Top of TASK INPUTS
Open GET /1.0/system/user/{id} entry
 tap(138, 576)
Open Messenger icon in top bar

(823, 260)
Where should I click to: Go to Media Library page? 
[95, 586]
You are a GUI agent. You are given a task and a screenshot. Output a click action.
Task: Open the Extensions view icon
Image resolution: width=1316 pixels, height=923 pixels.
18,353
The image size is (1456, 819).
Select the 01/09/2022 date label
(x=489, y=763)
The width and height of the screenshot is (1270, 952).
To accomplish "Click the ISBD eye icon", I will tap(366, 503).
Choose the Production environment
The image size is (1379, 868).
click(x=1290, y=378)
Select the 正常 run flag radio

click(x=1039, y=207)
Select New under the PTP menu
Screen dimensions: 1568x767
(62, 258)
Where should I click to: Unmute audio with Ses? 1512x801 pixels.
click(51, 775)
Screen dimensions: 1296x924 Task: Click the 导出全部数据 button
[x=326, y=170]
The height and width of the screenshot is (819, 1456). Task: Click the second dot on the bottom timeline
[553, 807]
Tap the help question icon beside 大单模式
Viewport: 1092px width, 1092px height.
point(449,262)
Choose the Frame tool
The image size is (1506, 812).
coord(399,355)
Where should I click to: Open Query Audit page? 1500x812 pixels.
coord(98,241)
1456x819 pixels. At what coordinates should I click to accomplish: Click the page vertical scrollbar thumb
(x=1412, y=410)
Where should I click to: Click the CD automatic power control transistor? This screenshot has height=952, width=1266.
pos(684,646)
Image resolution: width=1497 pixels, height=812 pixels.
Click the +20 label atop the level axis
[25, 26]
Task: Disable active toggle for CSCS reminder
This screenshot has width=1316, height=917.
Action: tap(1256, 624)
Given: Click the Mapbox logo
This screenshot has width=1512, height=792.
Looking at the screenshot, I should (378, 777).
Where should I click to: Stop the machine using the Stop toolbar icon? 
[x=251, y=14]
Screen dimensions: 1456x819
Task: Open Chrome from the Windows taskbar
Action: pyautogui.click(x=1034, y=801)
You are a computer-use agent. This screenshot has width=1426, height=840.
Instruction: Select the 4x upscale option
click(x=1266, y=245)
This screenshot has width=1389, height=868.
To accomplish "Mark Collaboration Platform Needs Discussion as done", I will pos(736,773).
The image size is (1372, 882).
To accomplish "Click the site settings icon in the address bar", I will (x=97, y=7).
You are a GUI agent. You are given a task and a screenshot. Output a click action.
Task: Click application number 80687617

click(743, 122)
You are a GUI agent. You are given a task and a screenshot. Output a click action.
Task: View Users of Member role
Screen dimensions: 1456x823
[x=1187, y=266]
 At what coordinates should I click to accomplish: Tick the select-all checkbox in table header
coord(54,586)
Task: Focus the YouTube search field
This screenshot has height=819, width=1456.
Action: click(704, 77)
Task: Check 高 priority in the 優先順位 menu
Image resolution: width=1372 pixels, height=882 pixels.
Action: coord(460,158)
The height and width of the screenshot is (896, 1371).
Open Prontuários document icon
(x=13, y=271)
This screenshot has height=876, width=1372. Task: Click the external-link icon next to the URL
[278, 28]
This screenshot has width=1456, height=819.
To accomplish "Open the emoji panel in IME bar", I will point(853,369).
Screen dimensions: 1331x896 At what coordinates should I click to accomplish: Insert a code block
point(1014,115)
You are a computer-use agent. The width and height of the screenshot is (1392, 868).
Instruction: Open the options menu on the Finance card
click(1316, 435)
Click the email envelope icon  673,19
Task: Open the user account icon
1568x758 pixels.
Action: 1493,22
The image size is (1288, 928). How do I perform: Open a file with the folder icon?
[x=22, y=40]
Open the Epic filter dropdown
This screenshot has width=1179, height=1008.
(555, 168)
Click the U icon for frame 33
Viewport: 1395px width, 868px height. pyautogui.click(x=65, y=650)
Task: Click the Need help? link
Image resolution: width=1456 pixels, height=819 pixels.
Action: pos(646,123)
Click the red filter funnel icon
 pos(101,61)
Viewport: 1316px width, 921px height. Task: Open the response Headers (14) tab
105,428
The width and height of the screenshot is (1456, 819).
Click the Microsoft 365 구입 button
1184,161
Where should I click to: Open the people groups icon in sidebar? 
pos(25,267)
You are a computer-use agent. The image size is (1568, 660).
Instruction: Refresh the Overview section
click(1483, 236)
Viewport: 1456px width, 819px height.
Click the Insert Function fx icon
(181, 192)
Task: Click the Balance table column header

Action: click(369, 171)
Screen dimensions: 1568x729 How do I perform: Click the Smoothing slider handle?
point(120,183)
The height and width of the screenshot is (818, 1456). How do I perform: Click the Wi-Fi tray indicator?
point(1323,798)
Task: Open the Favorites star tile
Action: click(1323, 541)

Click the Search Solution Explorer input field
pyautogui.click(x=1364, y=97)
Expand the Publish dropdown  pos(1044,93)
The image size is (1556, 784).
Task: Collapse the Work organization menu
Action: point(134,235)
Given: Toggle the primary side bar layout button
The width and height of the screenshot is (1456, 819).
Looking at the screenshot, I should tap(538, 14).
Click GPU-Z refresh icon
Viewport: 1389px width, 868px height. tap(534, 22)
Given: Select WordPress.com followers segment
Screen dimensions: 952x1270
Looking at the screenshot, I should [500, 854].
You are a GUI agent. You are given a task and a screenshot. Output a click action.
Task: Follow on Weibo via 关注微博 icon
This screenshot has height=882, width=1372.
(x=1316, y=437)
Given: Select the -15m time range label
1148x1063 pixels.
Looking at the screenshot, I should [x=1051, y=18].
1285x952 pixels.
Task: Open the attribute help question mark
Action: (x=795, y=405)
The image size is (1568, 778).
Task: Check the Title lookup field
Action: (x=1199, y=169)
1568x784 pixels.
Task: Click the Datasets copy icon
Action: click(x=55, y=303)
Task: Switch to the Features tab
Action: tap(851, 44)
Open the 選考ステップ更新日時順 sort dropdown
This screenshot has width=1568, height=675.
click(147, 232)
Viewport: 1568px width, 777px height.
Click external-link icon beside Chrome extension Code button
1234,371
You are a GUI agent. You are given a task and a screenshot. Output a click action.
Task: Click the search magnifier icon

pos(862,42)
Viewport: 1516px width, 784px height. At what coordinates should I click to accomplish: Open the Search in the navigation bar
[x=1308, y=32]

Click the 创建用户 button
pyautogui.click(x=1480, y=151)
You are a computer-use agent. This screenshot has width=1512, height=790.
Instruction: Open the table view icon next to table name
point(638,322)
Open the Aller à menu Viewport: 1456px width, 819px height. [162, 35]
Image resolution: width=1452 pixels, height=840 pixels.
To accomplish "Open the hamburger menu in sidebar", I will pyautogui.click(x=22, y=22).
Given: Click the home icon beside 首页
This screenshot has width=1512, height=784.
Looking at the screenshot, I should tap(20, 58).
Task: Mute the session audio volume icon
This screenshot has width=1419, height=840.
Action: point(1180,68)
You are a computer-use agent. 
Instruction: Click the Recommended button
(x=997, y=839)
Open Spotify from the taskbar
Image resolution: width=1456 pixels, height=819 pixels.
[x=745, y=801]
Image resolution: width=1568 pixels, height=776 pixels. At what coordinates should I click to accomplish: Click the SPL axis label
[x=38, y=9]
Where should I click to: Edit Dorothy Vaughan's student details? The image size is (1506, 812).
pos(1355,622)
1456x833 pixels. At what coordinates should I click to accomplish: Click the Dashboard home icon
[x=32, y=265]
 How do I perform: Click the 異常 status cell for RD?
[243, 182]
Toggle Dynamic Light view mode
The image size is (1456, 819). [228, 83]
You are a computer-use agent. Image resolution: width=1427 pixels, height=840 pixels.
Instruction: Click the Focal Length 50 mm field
Bottom of TASK INPUTS
Take the material above and return all of it exactly.

Open GET /1.0/system/user/{id} entry
 tap(138, 576)
Open Messenger icon in top bar

(823, 260)
Where should I click to: Go to Media Library page? 
[95, 586]
You are a GUI agent. You are given a task and a screenshot. Output a click action.
Task: Open the Extensions view icon
Image resolution: width=1316 pixels, height=923 pixels.
18,353
The image size is (1456, 819).
Select the 01/09/2022 date label
(x=489, y=763)
The width and height of the screenshot is (1270, 952).
To accomplish "Click the ISBD eye icon", I will tap(366, 503).
Choose the Production environment
The image size is (1379, 868).
click(x=1290, y=378)
Select the 正常 run flag radio

click(x=1039, y=207)
Select New under the PTP menu
Screen dimensions: 1568x767
(62, 258)
Where should I click to: Unmute audio with Ses? 1512x801 pixels.
click(51, 775)
Screen dimensions: 1296x924 Task: Click the 导出全部数据 button
[x=326, y=170]
The height and width of the screenshot is (819, 1456). Task: Click the second dot on the bottom timeline
[553, 807]
Tap the help question icon beside 大单模式
Viewport: 1092px width, 1092px height.
point(449,262)
Choose the Frame tool
The image size is (1506, 812).
coord(399,355)
Where should I click to: Open Query Audit page? 1500x812 pixels.
coord(98,241)
1456x819 pixels. At what coordinates should I click to accomplish: Click the page vertical scrollbar thumb
(x=1412, y=410)
Where should I click to: Click the CD automatic power control transistor? This screenshot has height=952, width=1266.
pos(684,646)
Image resolution: width=1497 pixels, height=812 pixels.
Click the +20 label atop the level axis
[25, 26]
Task: Disable active toggle for CSCS reminder
This screenshot has width=1316, height=917.
Action: tap(1256, 624)
Given: Click the Mapbox logo
This screenshot has width=1512, height=792.
Looking at the screenshot, I should (378, 777).
Where should I click to: Stop the machine using the Stop toolbar icon? 
[x=251, y=14]
Screen dimensions: 1456x819
Task: Open Chrome from the Windows taskbar
Action: pyautogui.click(x=1034, y=801)
You are a computer-use agent. This screenshot has width=1426, height=840.
Instruction: Select the 4x upscale option
click(x=1266, y=245)
This screenshot has width=1389, height=868.
To accomplish "Mark Collaboration Platform Needs Discussion as done", I will pos(736,773).
The image size is (1372, 882).
To accomplish "Click the site settings icon in the address bar", I will (x=97, y=7).
You are a GUI agent. You are given a task and a screenshot. Output a click action.
Task: Click application number 80687617

click(743, 122)
You are a GUI agent. You are given a task and a screenshot. Output a click action.
Task: View Users of Member role
Screen dimensions: 1456x823
[x=1187, y=266]
 At what coordinates should I click to accomplish: Tick the select-all checkbox in table header
coord(54,586)
Task: Focus the YouTube search field
This screenshot has height=819, width=1456.
Action: click(704, 77)
Task: Check 高 priority in the 優先順位 menu
Image resolution: width=1372 pixels, height=882 pixels.
Action: coord(460,158)
The height and width of the screenshot is (896, 1371).
Open Prontuários document icon
(x=13, y=271)
This screenshot has height=876, width=1372. Task: Click the external-link icon next to the URL
[278, 28]
This screenshot has width=1456, height=819.
To accomplish "Open the emoji panel in IME bar", I will point(853,369).
Screen dimensions: 1331x896 At what coordinates should I click to accomplish: Insert a code block
point(1014,115)
You are a computer-use agent. The width and height of the screenshot is (1392, 868).
Instruction: Open the options menu on the Finance card
click(1316, 435)
Click the email envelope icon  673,19
Task: Open the user account icon
1568x758 pixels.
Action: 1493,22
The image size is (1288, 928). How do I perform: Open a file with the folder icon?
[x=22, y=40]
Open the Epic filter dropdown
This screenshot has width=1179, height=1008.
(555, 168)
Click the U icon for frame 33
Viewport: 1395px width, 868px height. pyautogui.click(x=65, y=650)
Task: Click the Need help? link
Image resolution: width=1456 pixels, height=819 pixels.
Action: pos(646,123)
Click the red filter funnel icon
 pos(101,61)
Viewport: 1316px width, 921px height. Task: Open the response Headers (14) tab
105,428
The width and height of the screenshot is (1456, 819).
Click the Microsoft 365 구입 button
1184,161
Where should I click to: Open the people groups icon in sidebar? 
pos(25,267)
You are a computer-use agent. The image size is (1568, 660).
Instruction: Refresh the Overview section
click(1483, 236)
Viewport: 1456px width, 819px height.
Click the Insert Function fx icon
(181, 192)
Task: Click the Balance table column header

Action: click(369, 171)
Screen dimensions: 1568x729 How do I perform: Click the Smoothing slider handle?
point(120,183)
The height and width of the screenshot is (818, 1456). How do I perform: Click the Wi-Fi tray indicator?
point(1323,798)
Task: Open the Favorites star tile
Action: click(1323, 541)

Click the Search Solution Explorer input field
pyautogui.click(x=1364, y=97)
Expand the Publish dropdown  pos(1044,93)
The image size is (1556, 784).
Task: Collapse the Work organization menu
Action: point(134,235)
Given: Toggle the primary side bar layout button
The width and height of the screenshot is (1456, 819).
Looking at the screenshot, I should tap(538, 14).
Click GPU-Z refresh icon
Viewport: 1389px width, 868px height. tap(534, 22)
Given: Select WordPress.com followers segment
Screen dimensions: 952x1270
Looking at the screenshot, I should [500, 854].
You are a GUI agent. You are given a task and a screenshot. Output a click action.
Task: Follow on Weibo via 关注微博 icon
This screenshot has height=882, width=1372.
(x=1316, y=437)
Given: Select the -15m time range label
1148x1063 pixels.
Looking at the screenshot, I should [x=1051, y=18].
1285x952 pixels.
Task: Open the attribute help question mark
Action: (x=795, y=405)
The image size is (1568, 778).
Task: Check the Title lookup field
Action: (x=1199, y=169)
1568x784 pixels.
Task: Click the Datasets copy icon
Action: click(x=55, y=303)
Task: Switch to the Features tab
Action: tap(851, 44)
Open the 選考ステップ更新日時順 sort dropdown
This screenshot has width=1568, height=675.
click(147, 232)
Viewport: 1568px width, 777px height.
Click external-link icon beside Chrome extension Code button
1234,371
You are a GUI agent. You are given a task and a screenshot. Output a click action.
Task: Click the search magnifier icon

pos(862,42)
Viewport: 1516px width, 784px height. At what coordinates should I click to accomplish: Open the Search in the navigation bar
[x=1308, y=32]

Click the 创建用户 button
pyautogui.click(x=1480, y=151)
You are a computer-use agent. This screenshot has width=1512, height=790.
Instruction: Open the table view icon next to table name
point(638,322)
Open the Aller à menu Viewport: 1456px width, 819px height. [162, 35]
Image resolution: width=1452 pixels, height=840 pixels.
To accomplish "Open the hamburger menu in sidebar", I will pyautogui.click(x=22, y=22).
Given: Click the home icon beside 首页
This screenshot has width=1512, height=784.
Looking at the screenshot, I should tap(20, 58).
Task: Mute the session audio volume icon
This screenshot has width=1419, height=840.
Action: point(1180,68)
You are a computer-use agent. 
Instruction: Click the Recommended button
(x=997, y=839)
Open Spotify from the taskbar
Image resolution: width=1456 pixels, height=819 pixels.
[x=745, y=801]
Image resolution: width=1568 pixels, height=776 pixels. At what coordinates should I click to accomplish: Click the SPL axis label
[x=38, y=9]
Where should I click to: Edit Dorothy Vaughan's student details? The image size is (1506, 812).
pos(1355,622)
1456x833 pixels. At what coordinates should I click to accomplish: Click the Dashboard home icon
[x=32, y=265]
 How do I perform: Click the 異常 status cell for RD?
[243, 182]
Toggle Dynamic Light view mode
The image size is (1456, 819). [228, 83]
You are a computer-use agent. Image resolution: width=1427 pixels, height=840 pixels.
Instruction: Click the Focal Length 50 mm field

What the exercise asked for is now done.